### Prompt
Using the entries below, write out the line with "Click the display", the line with "Task: Expand the Apollo", and every line in between, exactly as each is written.

### Given data
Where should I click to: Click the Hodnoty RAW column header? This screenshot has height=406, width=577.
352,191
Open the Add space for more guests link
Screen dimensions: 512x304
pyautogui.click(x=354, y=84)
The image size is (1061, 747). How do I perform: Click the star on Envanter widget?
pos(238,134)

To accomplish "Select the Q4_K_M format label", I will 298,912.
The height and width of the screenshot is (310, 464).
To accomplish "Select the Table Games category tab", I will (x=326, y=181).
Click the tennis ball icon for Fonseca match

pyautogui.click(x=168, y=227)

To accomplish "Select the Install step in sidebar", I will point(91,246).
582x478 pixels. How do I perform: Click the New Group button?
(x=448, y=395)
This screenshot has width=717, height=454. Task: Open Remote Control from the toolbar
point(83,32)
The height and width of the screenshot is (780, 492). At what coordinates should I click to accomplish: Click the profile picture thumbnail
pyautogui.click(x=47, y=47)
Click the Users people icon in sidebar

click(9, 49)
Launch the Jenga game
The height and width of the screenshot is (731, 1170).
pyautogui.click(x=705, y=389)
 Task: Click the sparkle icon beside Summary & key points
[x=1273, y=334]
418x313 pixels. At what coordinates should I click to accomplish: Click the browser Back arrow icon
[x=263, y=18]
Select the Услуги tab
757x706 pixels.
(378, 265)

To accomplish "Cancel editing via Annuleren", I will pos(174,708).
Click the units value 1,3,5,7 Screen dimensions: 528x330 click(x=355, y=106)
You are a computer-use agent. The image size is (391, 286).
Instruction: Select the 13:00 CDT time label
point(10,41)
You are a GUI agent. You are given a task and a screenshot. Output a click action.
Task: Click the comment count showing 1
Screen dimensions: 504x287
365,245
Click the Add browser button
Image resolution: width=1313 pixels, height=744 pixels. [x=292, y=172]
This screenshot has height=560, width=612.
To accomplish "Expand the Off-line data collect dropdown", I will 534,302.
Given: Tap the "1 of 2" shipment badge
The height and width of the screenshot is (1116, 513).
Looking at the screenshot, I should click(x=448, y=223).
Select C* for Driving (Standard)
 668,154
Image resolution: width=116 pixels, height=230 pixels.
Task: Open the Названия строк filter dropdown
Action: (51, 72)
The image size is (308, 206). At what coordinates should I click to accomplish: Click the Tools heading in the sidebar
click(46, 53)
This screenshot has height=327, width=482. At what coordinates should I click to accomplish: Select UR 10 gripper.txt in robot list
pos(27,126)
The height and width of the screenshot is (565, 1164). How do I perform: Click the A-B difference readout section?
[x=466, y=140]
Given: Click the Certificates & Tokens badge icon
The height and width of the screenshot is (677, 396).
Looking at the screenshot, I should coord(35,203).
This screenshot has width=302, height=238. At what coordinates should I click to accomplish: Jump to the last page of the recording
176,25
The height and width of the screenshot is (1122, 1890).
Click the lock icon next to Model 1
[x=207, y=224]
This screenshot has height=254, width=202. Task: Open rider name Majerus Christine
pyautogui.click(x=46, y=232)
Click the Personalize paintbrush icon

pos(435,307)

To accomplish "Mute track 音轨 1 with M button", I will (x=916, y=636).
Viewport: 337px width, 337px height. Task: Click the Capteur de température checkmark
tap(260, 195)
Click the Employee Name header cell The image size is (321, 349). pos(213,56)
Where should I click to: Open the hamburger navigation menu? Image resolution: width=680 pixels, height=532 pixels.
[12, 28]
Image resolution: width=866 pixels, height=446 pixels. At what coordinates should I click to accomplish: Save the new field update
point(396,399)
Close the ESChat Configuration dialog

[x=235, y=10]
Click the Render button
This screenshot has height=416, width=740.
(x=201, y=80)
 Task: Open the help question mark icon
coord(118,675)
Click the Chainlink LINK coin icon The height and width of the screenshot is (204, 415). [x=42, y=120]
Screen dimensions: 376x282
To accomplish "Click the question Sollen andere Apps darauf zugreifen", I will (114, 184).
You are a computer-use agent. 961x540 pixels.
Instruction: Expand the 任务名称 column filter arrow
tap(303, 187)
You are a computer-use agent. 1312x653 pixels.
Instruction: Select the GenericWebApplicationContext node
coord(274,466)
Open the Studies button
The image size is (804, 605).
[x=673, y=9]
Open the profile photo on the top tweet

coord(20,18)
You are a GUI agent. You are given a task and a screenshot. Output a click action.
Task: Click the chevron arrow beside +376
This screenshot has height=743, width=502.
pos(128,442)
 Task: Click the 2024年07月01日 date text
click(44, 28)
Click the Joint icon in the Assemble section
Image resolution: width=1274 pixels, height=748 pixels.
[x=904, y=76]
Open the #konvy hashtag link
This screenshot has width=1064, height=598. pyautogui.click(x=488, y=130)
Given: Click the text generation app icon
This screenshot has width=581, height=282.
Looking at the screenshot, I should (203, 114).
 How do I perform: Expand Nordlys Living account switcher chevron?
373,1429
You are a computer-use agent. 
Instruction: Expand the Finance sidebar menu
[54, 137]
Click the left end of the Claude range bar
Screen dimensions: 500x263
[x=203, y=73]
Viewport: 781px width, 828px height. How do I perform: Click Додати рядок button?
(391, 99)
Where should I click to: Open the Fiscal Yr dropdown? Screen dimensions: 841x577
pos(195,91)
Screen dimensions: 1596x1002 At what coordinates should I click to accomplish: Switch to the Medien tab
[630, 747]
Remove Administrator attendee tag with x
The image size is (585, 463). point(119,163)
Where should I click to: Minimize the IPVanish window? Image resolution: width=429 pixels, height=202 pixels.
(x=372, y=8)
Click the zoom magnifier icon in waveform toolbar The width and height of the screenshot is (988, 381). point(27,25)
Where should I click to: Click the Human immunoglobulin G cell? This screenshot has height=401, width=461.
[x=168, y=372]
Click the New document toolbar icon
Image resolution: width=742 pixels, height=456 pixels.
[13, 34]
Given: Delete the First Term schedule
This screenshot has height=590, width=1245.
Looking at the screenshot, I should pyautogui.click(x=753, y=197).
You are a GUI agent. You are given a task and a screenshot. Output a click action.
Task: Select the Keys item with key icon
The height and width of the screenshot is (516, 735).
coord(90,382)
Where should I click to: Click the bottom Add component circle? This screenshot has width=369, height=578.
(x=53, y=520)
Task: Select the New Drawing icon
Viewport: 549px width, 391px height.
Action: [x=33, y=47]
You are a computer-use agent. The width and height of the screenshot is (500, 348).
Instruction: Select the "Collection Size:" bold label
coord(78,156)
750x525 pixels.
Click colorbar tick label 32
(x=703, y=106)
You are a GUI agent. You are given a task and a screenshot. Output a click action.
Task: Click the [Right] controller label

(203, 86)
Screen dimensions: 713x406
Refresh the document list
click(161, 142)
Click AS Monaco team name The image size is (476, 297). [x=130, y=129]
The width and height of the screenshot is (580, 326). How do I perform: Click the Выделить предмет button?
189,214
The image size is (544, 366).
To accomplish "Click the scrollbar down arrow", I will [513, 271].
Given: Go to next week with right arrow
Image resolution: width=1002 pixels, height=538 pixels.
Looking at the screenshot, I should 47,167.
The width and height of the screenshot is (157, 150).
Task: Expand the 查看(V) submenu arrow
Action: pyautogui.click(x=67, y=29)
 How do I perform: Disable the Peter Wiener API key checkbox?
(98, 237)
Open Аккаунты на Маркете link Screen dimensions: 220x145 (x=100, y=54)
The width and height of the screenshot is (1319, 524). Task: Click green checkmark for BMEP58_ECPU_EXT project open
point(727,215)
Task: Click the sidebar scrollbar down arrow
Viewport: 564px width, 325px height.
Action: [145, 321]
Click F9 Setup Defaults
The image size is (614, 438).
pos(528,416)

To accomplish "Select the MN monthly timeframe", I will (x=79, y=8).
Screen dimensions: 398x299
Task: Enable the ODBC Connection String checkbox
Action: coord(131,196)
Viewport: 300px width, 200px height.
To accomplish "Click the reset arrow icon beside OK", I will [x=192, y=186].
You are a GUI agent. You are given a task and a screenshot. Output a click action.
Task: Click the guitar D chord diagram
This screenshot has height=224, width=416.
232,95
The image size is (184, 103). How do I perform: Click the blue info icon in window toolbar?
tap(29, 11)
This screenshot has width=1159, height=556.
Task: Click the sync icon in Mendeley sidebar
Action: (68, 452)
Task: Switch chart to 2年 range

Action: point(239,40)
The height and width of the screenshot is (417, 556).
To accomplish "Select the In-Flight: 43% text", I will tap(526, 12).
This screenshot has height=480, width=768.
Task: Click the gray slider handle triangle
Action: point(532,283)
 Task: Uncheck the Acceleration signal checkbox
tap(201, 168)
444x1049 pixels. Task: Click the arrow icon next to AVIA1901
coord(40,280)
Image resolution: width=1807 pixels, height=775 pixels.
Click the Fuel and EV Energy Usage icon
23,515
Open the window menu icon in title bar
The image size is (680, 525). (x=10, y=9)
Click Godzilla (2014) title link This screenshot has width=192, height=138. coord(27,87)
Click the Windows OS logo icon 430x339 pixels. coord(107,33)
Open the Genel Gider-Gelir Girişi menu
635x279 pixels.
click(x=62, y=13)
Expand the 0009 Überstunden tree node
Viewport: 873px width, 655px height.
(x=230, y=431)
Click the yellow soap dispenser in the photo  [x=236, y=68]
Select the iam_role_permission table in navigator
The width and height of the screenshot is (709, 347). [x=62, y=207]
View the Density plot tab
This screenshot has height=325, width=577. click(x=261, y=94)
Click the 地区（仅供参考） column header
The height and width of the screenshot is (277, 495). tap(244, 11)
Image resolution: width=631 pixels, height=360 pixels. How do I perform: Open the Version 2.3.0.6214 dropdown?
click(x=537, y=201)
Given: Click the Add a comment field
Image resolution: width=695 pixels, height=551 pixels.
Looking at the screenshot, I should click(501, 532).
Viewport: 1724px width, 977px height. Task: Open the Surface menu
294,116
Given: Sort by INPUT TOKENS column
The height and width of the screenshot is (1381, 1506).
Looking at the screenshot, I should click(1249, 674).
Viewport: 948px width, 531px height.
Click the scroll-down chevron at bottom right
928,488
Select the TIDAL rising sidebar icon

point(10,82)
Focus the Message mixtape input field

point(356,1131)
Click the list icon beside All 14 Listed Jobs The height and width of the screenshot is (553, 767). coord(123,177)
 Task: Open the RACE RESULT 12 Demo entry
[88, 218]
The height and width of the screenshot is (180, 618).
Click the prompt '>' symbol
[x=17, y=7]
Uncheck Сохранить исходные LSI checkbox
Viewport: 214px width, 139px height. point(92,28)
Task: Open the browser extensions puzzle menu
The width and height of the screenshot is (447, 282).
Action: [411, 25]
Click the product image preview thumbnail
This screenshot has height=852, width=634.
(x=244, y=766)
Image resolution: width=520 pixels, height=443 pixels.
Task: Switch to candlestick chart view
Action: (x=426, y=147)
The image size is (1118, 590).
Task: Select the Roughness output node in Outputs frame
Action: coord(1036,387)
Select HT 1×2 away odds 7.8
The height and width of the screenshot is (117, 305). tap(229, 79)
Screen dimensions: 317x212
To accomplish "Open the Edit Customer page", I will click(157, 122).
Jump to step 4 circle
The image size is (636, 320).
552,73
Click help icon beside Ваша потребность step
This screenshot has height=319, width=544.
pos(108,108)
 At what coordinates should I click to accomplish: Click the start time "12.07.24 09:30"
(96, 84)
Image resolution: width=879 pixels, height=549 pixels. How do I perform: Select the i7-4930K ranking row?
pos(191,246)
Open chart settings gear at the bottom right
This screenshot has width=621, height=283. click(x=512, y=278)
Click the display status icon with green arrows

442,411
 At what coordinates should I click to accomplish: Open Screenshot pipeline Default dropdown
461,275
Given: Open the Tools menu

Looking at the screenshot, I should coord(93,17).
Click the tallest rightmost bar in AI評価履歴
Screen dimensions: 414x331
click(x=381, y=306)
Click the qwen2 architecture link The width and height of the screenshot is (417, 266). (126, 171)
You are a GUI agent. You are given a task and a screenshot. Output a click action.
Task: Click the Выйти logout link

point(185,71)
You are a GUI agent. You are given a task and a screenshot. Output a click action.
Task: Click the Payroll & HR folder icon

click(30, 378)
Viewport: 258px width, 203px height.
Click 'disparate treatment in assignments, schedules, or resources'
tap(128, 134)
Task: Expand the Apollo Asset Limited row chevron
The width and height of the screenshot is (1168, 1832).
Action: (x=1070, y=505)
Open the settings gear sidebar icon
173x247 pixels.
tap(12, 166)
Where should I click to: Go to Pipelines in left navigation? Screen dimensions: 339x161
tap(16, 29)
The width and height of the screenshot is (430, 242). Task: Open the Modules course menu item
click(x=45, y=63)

### Task response
Click the display status icon with green arrows

442,411
 At what coordinates should I click to accomplish: Open Screenshot pipeline Default dropdown
461,275
Given: Open the Tools menu

Looking at the screenshot, I should coord(93,17).
Click the tallest rightmost bar in AI評価履歴
Screen dimensions: 414x331
click(x=381, y=306)
Click the qwen2 architecture link The width and height of the screenshot is (417, 266). (126, 171)
You are a GUI agent. You are given a task and a screenshot. Output a click action.
Task: Click the Выйти logout link

point(185,71)
You are a GUI agent. You are given a task and a screenshot. Output a click action.
Task: Click the Payroll & HR folder icon

click(30, 378)
Viewport: 258px width, 203px height.
Click 'disparate treatment in assignments, schedules, or resources'
tap(128, 134)
Task: Expand the Apollo Asset Limited row chevron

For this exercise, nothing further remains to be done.